Q2: [MapReduce] Give a back-of-the-envelop calcuation for how long it takes to sort 1TB data (in 10^10 100-byte records) on one commodity computer. Give a back-of-the-envelop calculation for how long it takes to sort the same amount of data on 1000 machines using MapReduce (R=1000). Write down your assumptions about disk or network performances if there are any.

Q3: [Dryad] Describe a MapReduce program (or a series of MR programs) that solves the example SQL query in Section 2.1 of [Dryad]. If you assume different input file formats than ugriz.bin and and neighbors.bin than in the paper, explain them.

Lecture 5

Q1: [Bayou]
Say you want to implement a Calendar application on top of Bayou that supports three simple operations "ADD_EVENT", "DELETE_EVENT", "READ_EVENT". Each of the operations takes a timeslot as its argument and adds/deletes/reads/ an event.

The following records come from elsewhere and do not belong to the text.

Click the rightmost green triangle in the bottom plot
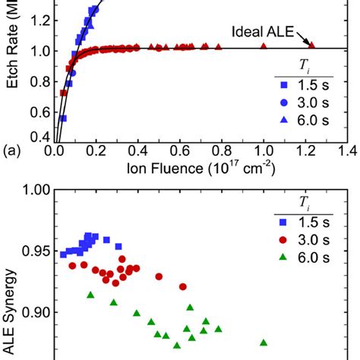[x=264, y=343]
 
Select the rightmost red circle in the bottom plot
[x=183, y=286]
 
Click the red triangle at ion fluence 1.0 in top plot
[x=264, y=46]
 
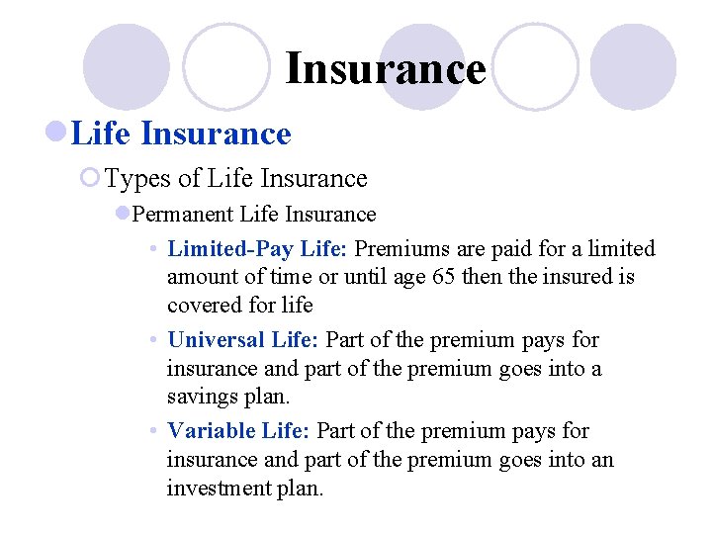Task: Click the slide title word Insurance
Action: (386, 69)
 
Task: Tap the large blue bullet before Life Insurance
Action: (57, 134)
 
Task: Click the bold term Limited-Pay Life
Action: (258, 248)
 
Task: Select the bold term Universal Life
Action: (243, 340)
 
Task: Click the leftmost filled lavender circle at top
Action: (127, 67)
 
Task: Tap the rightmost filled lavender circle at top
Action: (633, 67)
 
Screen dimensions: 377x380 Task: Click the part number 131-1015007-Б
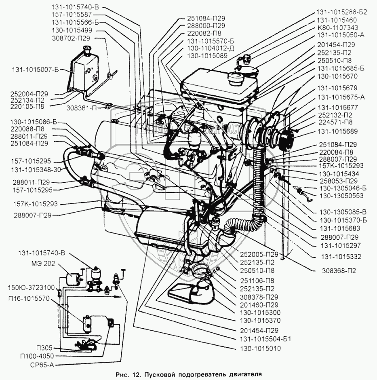tap(36, 70)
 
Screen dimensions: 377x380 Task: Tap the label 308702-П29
tap(71, 38)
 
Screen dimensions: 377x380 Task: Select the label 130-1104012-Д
tap(211, 48)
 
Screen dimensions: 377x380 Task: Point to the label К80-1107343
tap(337, 27)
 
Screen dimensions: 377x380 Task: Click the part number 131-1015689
tap(337, 131)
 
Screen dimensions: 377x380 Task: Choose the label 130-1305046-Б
tap(343, 188)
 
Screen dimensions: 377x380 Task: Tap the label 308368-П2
tap(339, 271)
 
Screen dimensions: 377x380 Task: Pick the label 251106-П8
tap(257, 281)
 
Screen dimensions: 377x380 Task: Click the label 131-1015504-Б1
tap(265, 339)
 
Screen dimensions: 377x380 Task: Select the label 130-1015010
tap(260, 348)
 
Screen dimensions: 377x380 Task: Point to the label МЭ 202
tap(43, 264)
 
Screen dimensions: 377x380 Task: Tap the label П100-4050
tap(37, 356)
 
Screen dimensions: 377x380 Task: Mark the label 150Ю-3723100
tap(31, 288)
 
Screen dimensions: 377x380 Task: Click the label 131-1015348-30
tap(36, 170)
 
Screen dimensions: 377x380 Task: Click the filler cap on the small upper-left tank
tap(86, 49)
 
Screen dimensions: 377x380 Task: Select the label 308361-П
tap(82, 108)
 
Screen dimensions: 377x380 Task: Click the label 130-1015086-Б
tap(34, 122)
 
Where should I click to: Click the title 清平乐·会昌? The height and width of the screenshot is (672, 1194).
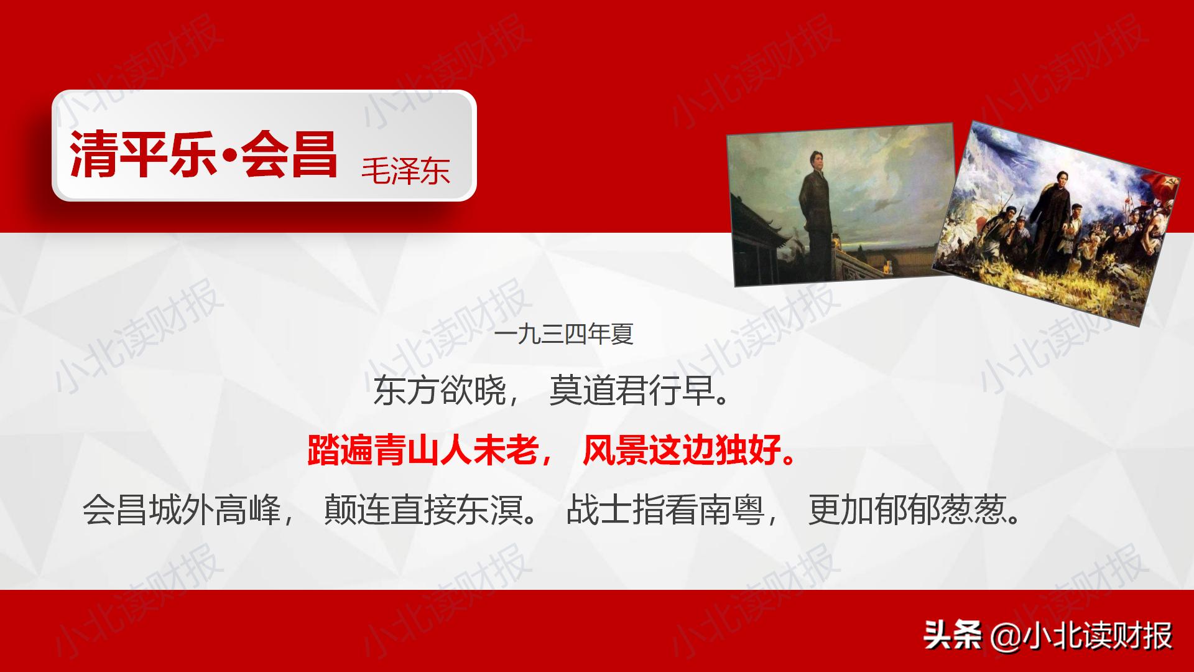point(203,154)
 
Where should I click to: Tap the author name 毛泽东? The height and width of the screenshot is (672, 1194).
point(405,169)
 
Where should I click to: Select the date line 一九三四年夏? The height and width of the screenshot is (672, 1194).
point(564,335)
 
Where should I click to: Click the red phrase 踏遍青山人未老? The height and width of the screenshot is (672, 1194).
point(422,450)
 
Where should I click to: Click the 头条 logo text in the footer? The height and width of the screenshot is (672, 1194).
point(952,635)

For fault tolerance reasons, a user can access the Calendar application from any Bayou server. Suppose each user is only allowed to access his own private Calendar, what kind of "non-intuitive" or "anomalous" results your Calendar user might experience? Suppose two users share a calendar, what kind of "non-intuitive" results they might experience?

Lecture 6

Q1: [SysR] What property must the system checkpoint operation guarantee? Atomicity? Consistency? How does System R guarantee it?

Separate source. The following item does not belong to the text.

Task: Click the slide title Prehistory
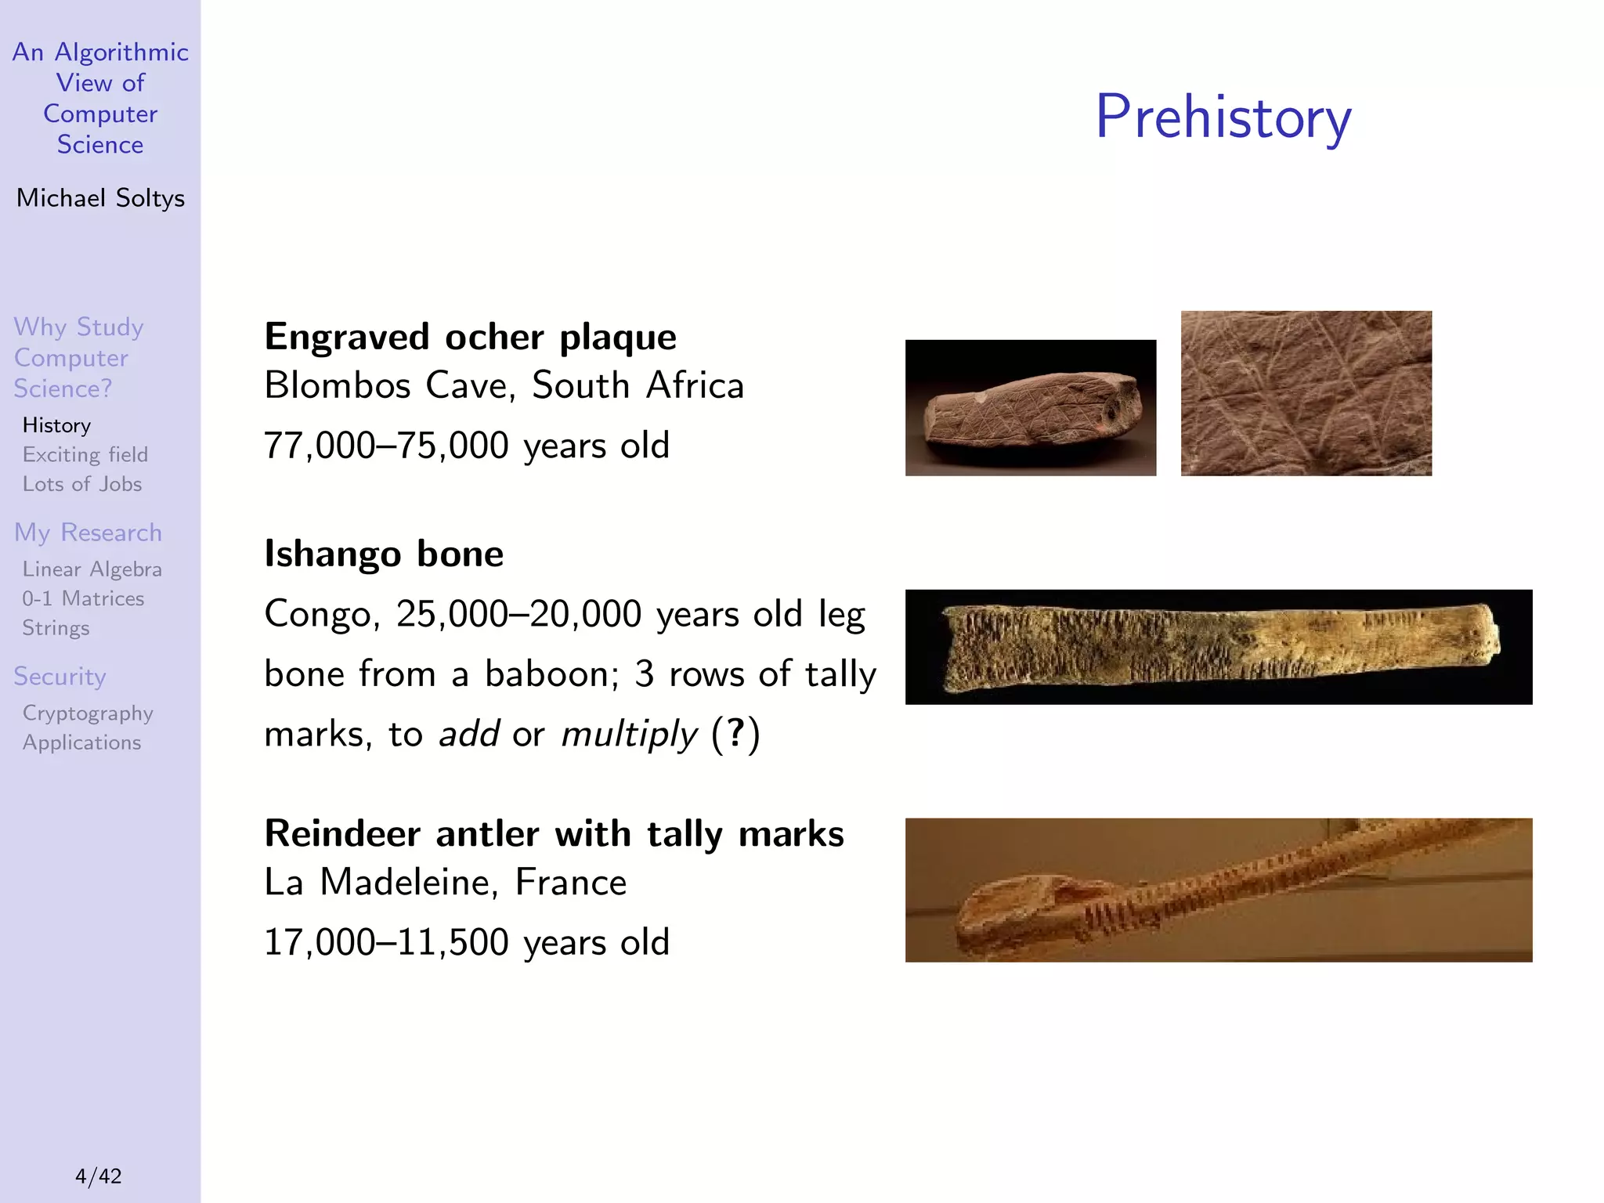[x=1223, y=117]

Q2: [Cedar] Why doesn't FSD log data writes?

Lecture 7

Q1: [Two phase commit]
Beyond what point in the execution of the distributed 2-phase commit protocol is the transaction considered committed (no matter what happens later)?

Q2: Why must the coordinator in two phase commit log the outcome of its decision before sending out commit messages?

Lecture 9

Q1: [Hypervisor]
Suppose the primary fails due to a power failure, the backup takes over, and then power to the primary is restored. You would like the primary to resume replicated execution so that the system could tolerate a subsequent failure of the backup. Is this likely to be easy with hypervisor-based fault-tolerance? Why or why not?

Q2: [Paxos]
Is Paxos guranteed to terminate with a consensus if there are a majority of live nodes available? Why and why not?

Lecture 10

Q1: [PBFT]
If bad nodes are simply faulty (i.e. they happen to compute incorrect results) as opposed to being actively malicious, what is the number of replicas needed to handle f bad nodes? Why?

Lecture 11

Q1: [SUNDR]
In the simple straw-man, both fetch and modify operations are placed in the log and signed. Suppose an alternate design that only signs and logs modify operations. Does this allow a malicious server to break fetch-modify consistency or fork consistency? Why or why not? (Courtesy of Frans Kaashoek).

Lecture 12

Q1: [LBFS]
LBFS decides breakpoints based on the fingerprint of a 48-byte region. Why not just determine the breakpoints based on the actual content of the 48-byte region?